O gün annem acılar içinde kıvranırken babam her zamanki gibi koltuğunda oturup televizyon izlemişti ya, hiçbir şey olmuyor gibi, yine anlamıştım ben: babam sevmeyi biliyordu ama bizi sevmiyordu. Öyle bir niyeti de yok gibiydi. Başka çocuklar, başka kadınlar, başka insanlar önemliydi babam için. Biz ne ifade ediyorduk peki? Koca bir hiç.

Çocuklar daha içlidir, duyguları derinden hisseder, kavrayışları çok güçlüdür, bir çok şeyi sezer. Benim o gün anladığım şey içimde büyük bir yara açmıştı. Annemin yanına kıvrılıp keşfettiğim bu yeni sırrı açmıştım ona: “Anne, biliyor musun, babam sevmeyi biliyor. Bi çocuğu sevmişti, şakalaşmıştı onla. Arkadaşlarını da seviyor, gülüyor onlarlayken. Yolda gördüğümüz kadını da güldürmüştü. Ama bize gülmüyor, güldürmüyor da. Niye bana bizi seven bir baba bulmadın ki?”

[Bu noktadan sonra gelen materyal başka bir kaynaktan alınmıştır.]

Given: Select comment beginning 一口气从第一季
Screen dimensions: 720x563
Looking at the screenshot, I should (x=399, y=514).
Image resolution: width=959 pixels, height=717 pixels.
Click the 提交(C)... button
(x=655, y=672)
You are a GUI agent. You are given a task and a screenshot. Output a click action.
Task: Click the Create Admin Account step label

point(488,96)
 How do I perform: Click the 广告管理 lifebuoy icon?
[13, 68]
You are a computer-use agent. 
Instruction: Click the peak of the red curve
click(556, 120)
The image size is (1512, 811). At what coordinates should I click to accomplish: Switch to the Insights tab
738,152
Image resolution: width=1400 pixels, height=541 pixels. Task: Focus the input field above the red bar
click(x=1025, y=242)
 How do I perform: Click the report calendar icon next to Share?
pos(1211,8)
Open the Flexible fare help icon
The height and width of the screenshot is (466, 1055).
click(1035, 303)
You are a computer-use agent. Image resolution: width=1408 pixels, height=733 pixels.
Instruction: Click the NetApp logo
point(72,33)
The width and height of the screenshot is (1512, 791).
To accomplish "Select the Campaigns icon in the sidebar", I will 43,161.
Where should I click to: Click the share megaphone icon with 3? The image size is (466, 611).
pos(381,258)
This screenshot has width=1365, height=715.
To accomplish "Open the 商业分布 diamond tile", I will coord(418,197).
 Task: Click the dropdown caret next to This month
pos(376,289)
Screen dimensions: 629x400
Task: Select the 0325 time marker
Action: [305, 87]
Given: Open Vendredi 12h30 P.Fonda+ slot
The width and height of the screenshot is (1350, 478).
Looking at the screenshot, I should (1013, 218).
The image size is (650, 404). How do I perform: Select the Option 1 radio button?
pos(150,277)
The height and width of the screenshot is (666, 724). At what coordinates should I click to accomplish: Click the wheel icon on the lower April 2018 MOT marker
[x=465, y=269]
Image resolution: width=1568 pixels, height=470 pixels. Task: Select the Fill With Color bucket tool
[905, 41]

Annem ağlamıştı. Daha sadece yirmi bir yaşındaydı. Beş-altı yaşlarındaki çocuğu ona böyle bir soru sormuştu. Ne kadar yaralayıcı olduğunu her seferinde bir kez daha fark ediyorum. İkimizin için de yıkıcı bir gerçekliğin başlangıcıydı o akşam. Annem, sessizce içinde biriktirdiği tüm acıları o günkü gözyaşlarına katıp dökmüştü. O da dayanamıyordu artık. Kısa bir süre sonra da boşanmışlardı zaten.

Zamanla büyüdüm, yaşananları daha iyi kavradım. Onun sessizce biriktirdiği acıları daha önce fark etmediğim için kendimi suçlu hissettiğim oldu. Annemin hep güçlü duruşu ve bana olan sevgisiyle, bu çatışmaları bastırdığını fark ettim.

Evliyken de, boşandıktan sonra da, annem hiçbir zaman bana babam hakkında kötü konuşmamış, beni bu durumdan uzak tutmaya çalışmıştı. Ancak ben, gerçekleri kendi gözlerimle görmeye başlamıştım. O beni hep güvende hissettirmiş, ama ben, onun yaşadığı karanlık gerçeklerin ağırlığını yeni yeni idrak etmeye başlamıştım. Annemin yıllarca maruz kaldığı ilgisizlik ve duygusal ihmal, beni derinden sarsmıştı. Ve bir gün, annemin tüm bu zorluklara rağmen bana her zaman şefkatle yaklaşıp güçlü bir birey olarak yetiştirme çabasını görünce, bu fedakarlığın ne kadar büyük bir anlam taşıdığını anlamıştım.

Bütün bunları anlamak acı verici olsa da, gerçekleri fark ettikten sonra geri dönmenin imkansız olduğunu görürdünüz. Tıpkı o tek yönlü tren gibi. Bir kez bindiğinizde, durmak mümkün değildir. Ve anladığınız anda, yolun sonunda bile olsanız, geri dönemezsiniz.

Küçük bahçemizdeki sedirde oturmuş, sigara içiyordum. Şu illeti kullanmayı epey azaltmış ve bir kaç haftadır hiç ağzıma sürmemiştim aslına bakarsanız. Bu gece uzun zamandır dokunulmamış paketimi dolaptan çıkartıp bir dal yakmama sebep olan tam olarak neydi, bilmiyorum. Bir yandan dumanı dışarıya üflerken öte yandan bütün bu düşünceler arasında kaybolmuştum.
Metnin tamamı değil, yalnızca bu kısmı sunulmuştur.